Myanmar Bureau Chief Antoni Slodkowski:
I hired Wa Lone because I could see the passion, determination and commitment in him that I couldn’t see in any other candidate I interviewed at the time. In fact, his drive and dedication were rare not just among that group of job applicants, but put him in a class apart among all the journalists I’ve ever worked with.
Wa Lone escapes easy definitions and simple categorization. He is an excellent journalist, but he is so much more than just that. Wa Lone would get up at 6 a.m. on a Saturday and go work with impoverished children from monastic schools with a group of his volunteer friends. He did it without fuss or fanfare. This is his way of life, his lifestyle and something that comes to him very naturally - just like for others it’s natural to sit by the swimming pool or go shopping on weekends. And you could see Wa Lone fed off that energy those children, the follow volunteers and colleagues would give him. You could see how that propelled him further, how it drove him to a new level.
I didn’t get to know Kyaw Soe Oo nearly as well as Wa Lone, partially because he didn’t speak English, but like Wa Lone, he is the easy-to-underestimate type. He is soft-spoken, gentle and bookish, and you have to discuss stories with him for a long while before you realise just how much he does and what he is capable of. I enjoyed working with him and was tremendously proud of how he withstood the pressure of his community – Rakhine Buddhists – with such ease and grace.
This is the common feature that both Wa Lone and Kyaw Soe Oo share – freedom from fear.
Myanmar Correspondent Simon Lewis:
I learned a lot from working with Wa Lone.
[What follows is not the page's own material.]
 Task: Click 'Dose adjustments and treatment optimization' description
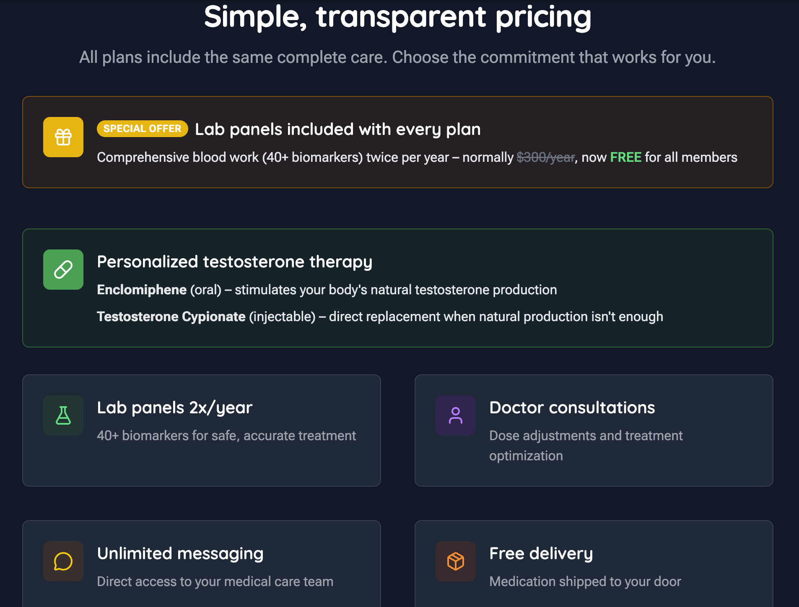[x=586, y=445]
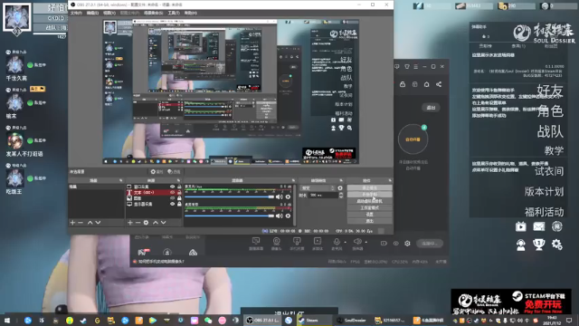Open the first menu in OBS menu bar

(76, 13)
We traveled a lot together and we would always pack in as many interviews as possible. The days were long but it never felt like a chore as we would crack jokes together and get to know each other between meetings and over dinner at the end of the day. When working on a difficult story there would often be a moment of crisis where we thought we couldn’t get what we wanted. Wa Lone would express some frustration, but then he would, without fail, come back with an idea, or a source, or a plan – something that would get us past whatever obstacle it was. Through Wa Lone’s particular kind of determination and grit, the stories would always end up that little bit better than you expected was possible.
Wa Lone and I met Kyaw Soe Oo in Sittwe, the Rakhine state capital, and the two of them instantly got along incredibly well. Both Wa Lone and I could tell straight away that Kyaw Soe Oo was an excellent reporter. He has a great combination of suspicion, a moral compulsion to uncover wrongdoing and complete fearlessness. Coming from the Buddhist community in Rakhine, it was especially impressive that Kyaw Soe Oo could see events there with such clarity.
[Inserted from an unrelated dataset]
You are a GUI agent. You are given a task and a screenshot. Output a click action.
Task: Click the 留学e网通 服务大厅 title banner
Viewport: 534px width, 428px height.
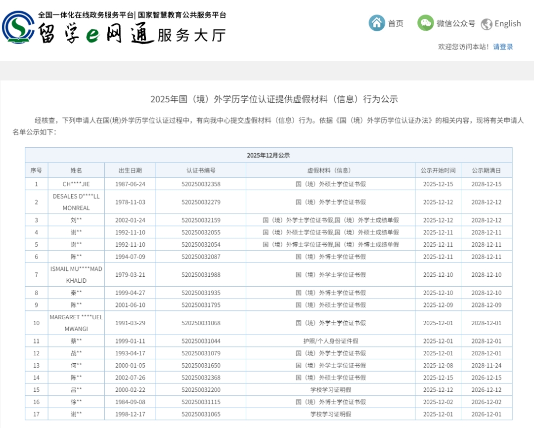(133, 34)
Myanmar Correspondent Shoon Naing:
They are the nicest and most hardworking people. During the whole time working with Ko Wa Lone, whenever he made a mistake regarding work, he would come to me immediately and tell me about it, so that I could avoid making the same mistake in the future. That was one remarkable thing that I cannot forget about him. Ko Kyaw Soe Oo is a caring husband and a father. He won’t stop smiling whenever he talks about his family. I have always admired him for his dedication to the work he is doing. He believes in journalism.
Myanmar Correspondent Thu Thu Aung:
Wa Lone is a passionate reporter, a caring colleague, a family man. As a reporter, he’s always super active in covering breaking news and excited to do special reports. He is willing to share information and support colleagues. During the short period I’ve known him, I noticed that he is the one who always tries so hard to be a good reporter, but also does community work during his free time. He is the one who continuously learns things for his career development. We witnessed how he loves his wife so much and is trying to be a responsible husband.
I contacted Kyaw Soe Oo for some reporting from Rakhine state. It was good to work with him because of his patience and humbleness.
Special Correspondent Andrew Marshall:
Some reporters are good at working the phones, some reporters are good at interviewing people in person. Wa Lone is great at both, and once he has teeth in a story he just won’t let go. We teamed up on a few assignments and I’m incredibly proud of the stories we produced together.
One of them was credited with saving the lives of thousands of Rohingya Muslims begging for safe passage from villages in Myanmar’s Rakhine State besieged by Rakhine Buddhists. The area was too dangerous to visit, but, from our hotel in the state capital, Wa Lone reached dozens of people by telephone, both Muslims and Buddhists. His reporting allowed us to paint a vivid picture of a desperate situation - so vivid, in fact, that the local authorities gave the villagers food and guarantees of safety, and ministers and diplomats visited the area by helicopter.
I met Kyaw Soe Oo just days before that story published. After that assignment, I left Rakhine State and flew back to the Reuters bureau in Thailand. But Wa Lone and Kyaw Soe Oo stayed and headed north by boat and motorbike. Five days later, sitting at my desk in Bangkok, I got a message from Wa Lone on WhatsApp. “Can I talk?” he asked. He and Kyaw Soe Oo had just returned from a village called Inn Din. They had a story.